## WORK REQUEST
All of the data below is to be repeated exactly, except for the pictures.
Top of INFORMATION SHOWN
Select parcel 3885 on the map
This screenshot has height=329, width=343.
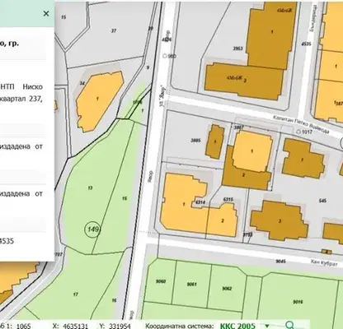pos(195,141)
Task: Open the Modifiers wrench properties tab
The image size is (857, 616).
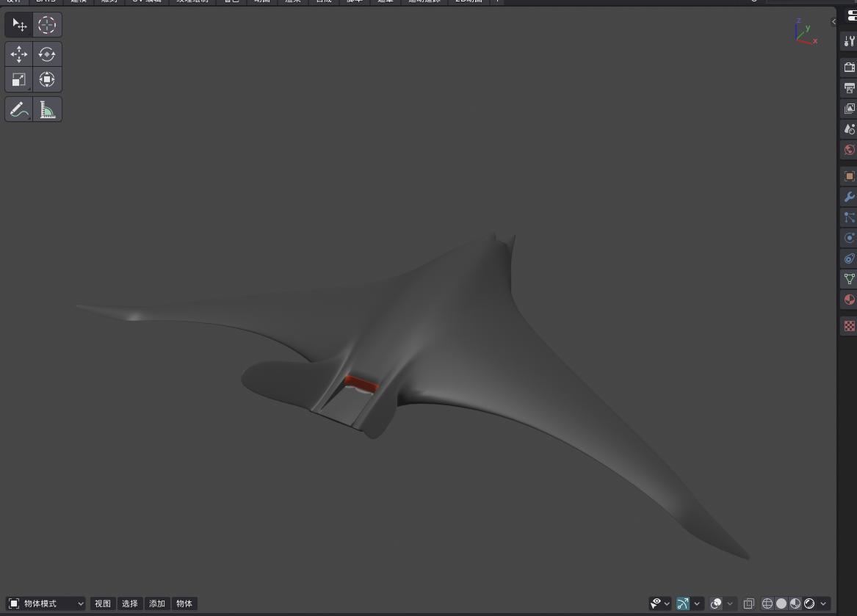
Bottom of INFORMATION SHOWN
## WRITTEN ANSWER
Select parcel 3885 on the map
This screenshot has height=329, width=343.
pos(195,141)
Task: Open the Modifiers wrench properties tab
The image size is (857, 616).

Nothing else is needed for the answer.